In 2004 an estimated 2.6 million young people aged 10 to 24 died, of whom 97 percent (2.56 million) were in low- and middle-income countries. The mortality rate was 45 per 100,000 youth in high-income countries and 162 per 100,000 youth in low- and middle-income countries. FIG1

Road traffic accidents were the most common cause of death in this population, accounting for 10 percent of the total mortality. Suicide was the second most common cause of death at 6.3 percent (see chart).

The rates and patterns of youth deaths differed substantially by gender. Road traffic accidents (13.9 percent), violence not including war (9.2 percent), and suicide (6.4 percent) were the top three causes of death in males, while lower respiratory tract infection (6.7 percent), suicide (6.2 percent), and HIV/AIDS (6.1 percent) were the top three causes in females. Pregnancy-related conditions collectively contributed to 15 percent of all female deaths in this age group.

The study found that the transition between early adolescence and young adulthood is a particularly high-risk period in life, as the mortality rate jumped sharply from the 10-15 age group (95 per 100,000) to the 20-24 age group (224 per 100,000).

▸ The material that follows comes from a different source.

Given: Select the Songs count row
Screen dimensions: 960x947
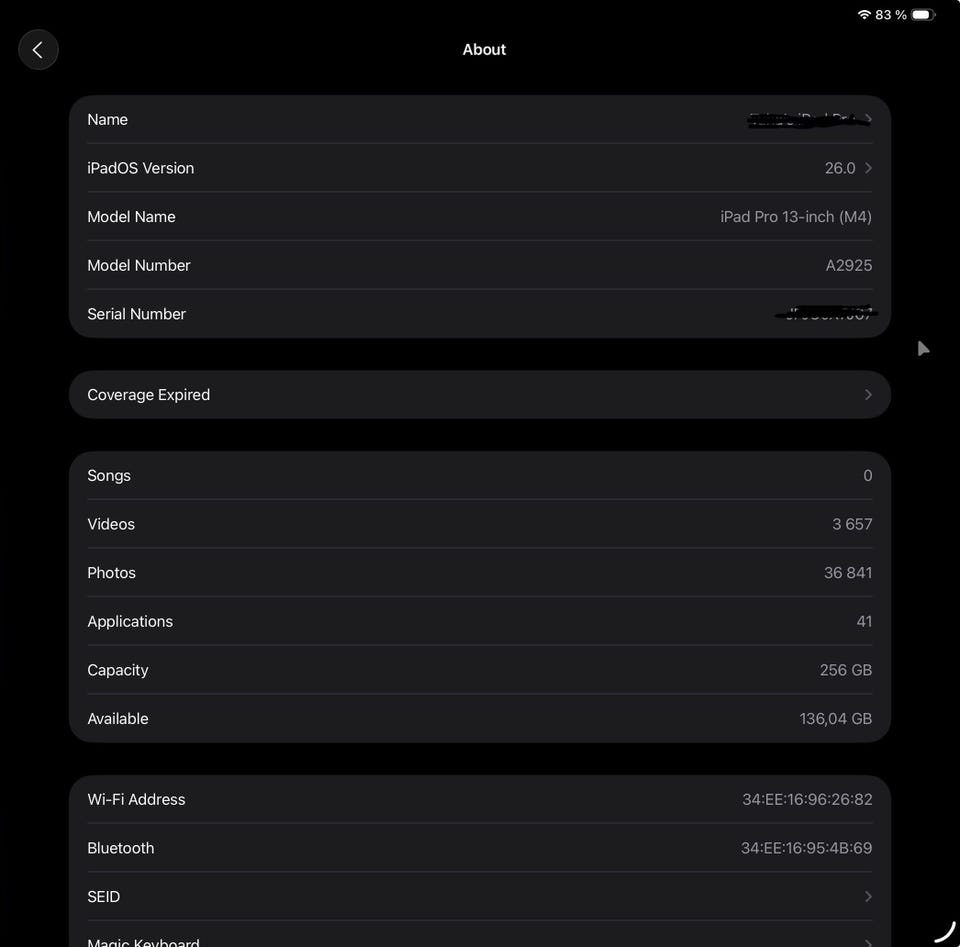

"Most deaths [found in the study] have behavioral causes exacerbated by national policy of failures of health-service delivery systems, or both," wrote Robert Blum, M.D., Ph.D., a professor and chair of the Department of Population, Family, and Reproductive Health at Johns Hopkins Bloomberg School of Public Health in an accompanying editorial. He pointed out that the majority of these deaths, ranging from road accidents and suicide to HIV infection, can be reduced or prevented if effective public health policies can be widely implemented to protect young people from life-threatening adversities.

The study was published in the September 12 The Lancet.

An abstract of "Global Patterns of Mortality in Young People: A Systematic Analysis of Population Health Data" is posted at<www.thelancet.com/journals/lancet/article/PIIS0140-6736(09)60741-8/abstract>.